There are solid reasons to believe Einride is not merely boosting its progress to lure investors. The best signifier is that it has partnered up with multinational grocery behemoth Lidl. Last October, Einride released a statement explaining how it is going to support Lidl in its transition towards electric and autonomous transport. The supermarket chain has a goal of reducing its emissions by 40% in Sweden by 2035. The company already switched to lower-emission fuels such as biodiesel, but now wants to go all the way down to zero. That’s where Einride comes in.
Founded in 2016, Einride has developed the T-pod, an electric truck that is not just able to operate autonomously, but does not even feature a driver’s seat. Without the cabin, more space is left for the drivetrain and freight. Powered by a 200 KWh battery, it can cover approximately 125 miles or 200 km on a single charge. Over that distance, it has space for 15 standard pallets, equal to 160 sq ft or 15 m2. Its maximum weight will be around 20 tons, and it will be sold at roughly $150,000 per unit.
The company plans to start a pilot program using the T-pod by the third quarter of 2018. The vehicle will be driving around the city of Halmstad on the Swedish west coast, carrying actual Lidl products and driving through actual Swedish traffic. However, at first the T-pod will be monitored at a distance by a human driver, ready to take over the wheel when required. Total autonomy, at least at the start of the pilot, not yet been reached, but Einride plans to slowly decrease human involvement, going from 1 to 10 trucks per remote driver.

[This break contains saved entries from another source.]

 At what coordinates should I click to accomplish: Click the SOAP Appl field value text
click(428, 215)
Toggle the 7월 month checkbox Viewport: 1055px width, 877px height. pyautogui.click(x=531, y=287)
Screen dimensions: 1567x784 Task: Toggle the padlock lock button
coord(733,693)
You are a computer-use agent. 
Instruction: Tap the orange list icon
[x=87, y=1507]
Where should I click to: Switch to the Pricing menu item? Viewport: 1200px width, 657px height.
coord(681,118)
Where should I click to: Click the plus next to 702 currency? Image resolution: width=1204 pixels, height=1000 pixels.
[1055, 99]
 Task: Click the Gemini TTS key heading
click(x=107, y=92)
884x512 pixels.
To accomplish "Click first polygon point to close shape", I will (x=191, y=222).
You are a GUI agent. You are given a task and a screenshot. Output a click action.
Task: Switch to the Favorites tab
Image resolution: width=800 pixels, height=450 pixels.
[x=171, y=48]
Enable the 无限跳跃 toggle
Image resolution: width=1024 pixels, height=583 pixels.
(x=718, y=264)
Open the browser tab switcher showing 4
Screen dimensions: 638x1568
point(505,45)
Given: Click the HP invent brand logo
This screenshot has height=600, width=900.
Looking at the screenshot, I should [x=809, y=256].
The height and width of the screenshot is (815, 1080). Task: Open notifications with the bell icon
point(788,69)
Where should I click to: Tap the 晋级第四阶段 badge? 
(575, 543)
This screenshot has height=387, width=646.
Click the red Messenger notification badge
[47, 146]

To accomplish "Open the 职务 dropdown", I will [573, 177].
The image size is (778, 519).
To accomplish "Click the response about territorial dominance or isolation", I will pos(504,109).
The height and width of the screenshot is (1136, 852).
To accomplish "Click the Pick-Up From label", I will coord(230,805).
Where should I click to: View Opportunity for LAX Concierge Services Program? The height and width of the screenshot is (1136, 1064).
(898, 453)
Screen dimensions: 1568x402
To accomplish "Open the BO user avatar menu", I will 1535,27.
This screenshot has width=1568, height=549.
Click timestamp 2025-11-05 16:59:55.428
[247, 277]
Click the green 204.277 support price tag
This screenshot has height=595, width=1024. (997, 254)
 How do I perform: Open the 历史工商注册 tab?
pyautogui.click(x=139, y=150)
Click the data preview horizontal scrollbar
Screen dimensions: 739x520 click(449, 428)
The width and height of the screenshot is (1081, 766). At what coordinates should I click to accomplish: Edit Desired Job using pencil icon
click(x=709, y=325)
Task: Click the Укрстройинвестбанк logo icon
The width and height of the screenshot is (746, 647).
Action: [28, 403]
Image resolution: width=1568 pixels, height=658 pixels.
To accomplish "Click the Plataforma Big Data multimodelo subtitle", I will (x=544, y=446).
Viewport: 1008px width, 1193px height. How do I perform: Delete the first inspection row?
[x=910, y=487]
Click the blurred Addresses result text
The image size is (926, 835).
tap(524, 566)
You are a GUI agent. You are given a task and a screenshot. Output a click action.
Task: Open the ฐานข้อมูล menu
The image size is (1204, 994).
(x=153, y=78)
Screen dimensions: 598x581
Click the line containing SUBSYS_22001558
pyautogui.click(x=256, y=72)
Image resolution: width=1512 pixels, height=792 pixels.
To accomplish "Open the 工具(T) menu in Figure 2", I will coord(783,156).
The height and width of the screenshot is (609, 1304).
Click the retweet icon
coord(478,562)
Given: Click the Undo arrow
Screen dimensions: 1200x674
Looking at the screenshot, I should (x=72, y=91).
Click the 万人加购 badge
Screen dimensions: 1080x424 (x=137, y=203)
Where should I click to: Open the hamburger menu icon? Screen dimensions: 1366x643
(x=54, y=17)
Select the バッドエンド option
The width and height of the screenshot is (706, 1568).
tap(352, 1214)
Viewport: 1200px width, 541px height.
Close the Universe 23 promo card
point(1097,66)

Einride Electric, Autonomous Commercial Truck
Still, the T-pod makes for an interesting proposition. As long as the distance is not too large, companies can now operate a vehicle at eventually drastically lower labor costs. Additionally, the maintenance and fuel costs associated with wielding a traditional combustion engine are eliminated.
Furthermore, the T-pod is to be conceived of as one cog in a much larger wheel. Using a network of hubs from which the pods operate, the 200 km range suffices to sustain a huge, highly automated logistics system.
As Einride’s own timeline indicates, we are still some time away from large scale adoption of autonomous, electric trucking. By 2020, the company wants to have built 200 vehicles, and this might turn out to be rather ambitious for a firm that, by then, will exist less than 5 years. But looking into the longer term, Einride has bolder plans. It aims to have 40% of Swedish road transport carried out by its own vehicles as of 2035. That is optimistic, given the advancement competing car brands will have made. Production of Tesla’s Semi for example, a highly autonomous electric truck, is slated to start in 2019. Einride is still a company to keep a close eye on. If it manages to fulfill its promise and gets its autonomous electric truck into commercial operation before the end of this year, it does have a strong position to take up larger swaths of the trucking market in the near future.